*WORK TASK*
Scan the listing below for "agent", then report every line that has it.

-- DATA TO USE follows --

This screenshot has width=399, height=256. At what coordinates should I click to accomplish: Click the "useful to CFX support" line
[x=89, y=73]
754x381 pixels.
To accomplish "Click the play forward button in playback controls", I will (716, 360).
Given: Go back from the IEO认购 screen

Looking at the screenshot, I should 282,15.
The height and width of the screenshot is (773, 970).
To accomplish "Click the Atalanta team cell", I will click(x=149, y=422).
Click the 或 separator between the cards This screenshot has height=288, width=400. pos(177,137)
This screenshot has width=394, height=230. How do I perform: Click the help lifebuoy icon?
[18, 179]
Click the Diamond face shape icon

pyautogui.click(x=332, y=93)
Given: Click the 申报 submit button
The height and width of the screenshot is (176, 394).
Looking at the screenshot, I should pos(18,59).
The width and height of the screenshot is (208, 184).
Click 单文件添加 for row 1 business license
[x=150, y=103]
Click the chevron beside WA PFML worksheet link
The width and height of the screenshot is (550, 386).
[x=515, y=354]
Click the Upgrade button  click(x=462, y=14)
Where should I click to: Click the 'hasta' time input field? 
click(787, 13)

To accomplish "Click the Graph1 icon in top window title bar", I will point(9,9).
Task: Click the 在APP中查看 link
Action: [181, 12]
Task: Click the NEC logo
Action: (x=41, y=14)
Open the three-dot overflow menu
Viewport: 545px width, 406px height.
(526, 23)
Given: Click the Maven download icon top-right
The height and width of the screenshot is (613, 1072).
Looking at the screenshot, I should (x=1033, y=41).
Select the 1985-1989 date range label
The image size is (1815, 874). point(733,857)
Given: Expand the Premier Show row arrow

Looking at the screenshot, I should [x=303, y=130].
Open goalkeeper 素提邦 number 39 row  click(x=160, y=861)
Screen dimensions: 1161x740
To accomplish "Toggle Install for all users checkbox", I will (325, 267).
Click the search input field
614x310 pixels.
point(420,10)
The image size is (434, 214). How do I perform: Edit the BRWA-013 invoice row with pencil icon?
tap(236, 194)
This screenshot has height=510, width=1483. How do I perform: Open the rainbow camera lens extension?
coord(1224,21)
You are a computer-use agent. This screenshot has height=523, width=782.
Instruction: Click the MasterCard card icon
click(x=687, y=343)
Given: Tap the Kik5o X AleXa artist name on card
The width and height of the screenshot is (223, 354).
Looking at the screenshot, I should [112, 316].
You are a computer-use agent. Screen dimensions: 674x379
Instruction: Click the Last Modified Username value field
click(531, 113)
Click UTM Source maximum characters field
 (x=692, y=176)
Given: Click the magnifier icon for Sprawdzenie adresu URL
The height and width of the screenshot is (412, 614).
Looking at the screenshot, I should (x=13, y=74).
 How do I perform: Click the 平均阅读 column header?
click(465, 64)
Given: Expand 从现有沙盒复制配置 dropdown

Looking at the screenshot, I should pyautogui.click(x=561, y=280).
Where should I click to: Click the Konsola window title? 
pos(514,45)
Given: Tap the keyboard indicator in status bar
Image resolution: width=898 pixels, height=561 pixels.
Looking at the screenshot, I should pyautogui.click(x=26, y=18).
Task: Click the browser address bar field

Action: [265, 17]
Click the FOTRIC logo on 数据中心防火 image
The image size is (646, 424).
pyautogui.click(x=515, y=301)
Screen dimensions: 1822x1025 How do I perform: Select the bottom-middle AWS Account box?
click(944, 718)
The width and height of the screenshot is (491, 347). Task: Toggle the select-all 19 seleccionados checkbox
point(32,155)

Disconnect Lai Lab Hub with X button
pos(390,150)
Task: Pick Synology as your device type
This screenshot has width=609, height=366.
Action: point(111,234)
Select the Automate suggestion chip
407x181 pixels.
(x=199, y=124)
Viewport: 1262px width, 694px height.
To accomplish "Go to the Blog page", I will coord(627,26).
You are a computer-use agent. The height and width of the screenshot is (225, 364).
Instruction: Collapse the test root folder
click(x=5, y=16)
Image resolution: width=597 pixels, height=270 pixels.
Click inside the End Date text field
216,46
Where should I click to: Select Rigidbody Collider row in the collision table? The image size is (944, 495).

-- DATA TO USE concluded --

*TASK ANSWER*
You are a computer-use agent. This screenshot has height=523, width=782.
You are a computer-use agent. Screen dimensions: 674x379
You are a computer-use agent. The height and width of the screenshot is (225, 364).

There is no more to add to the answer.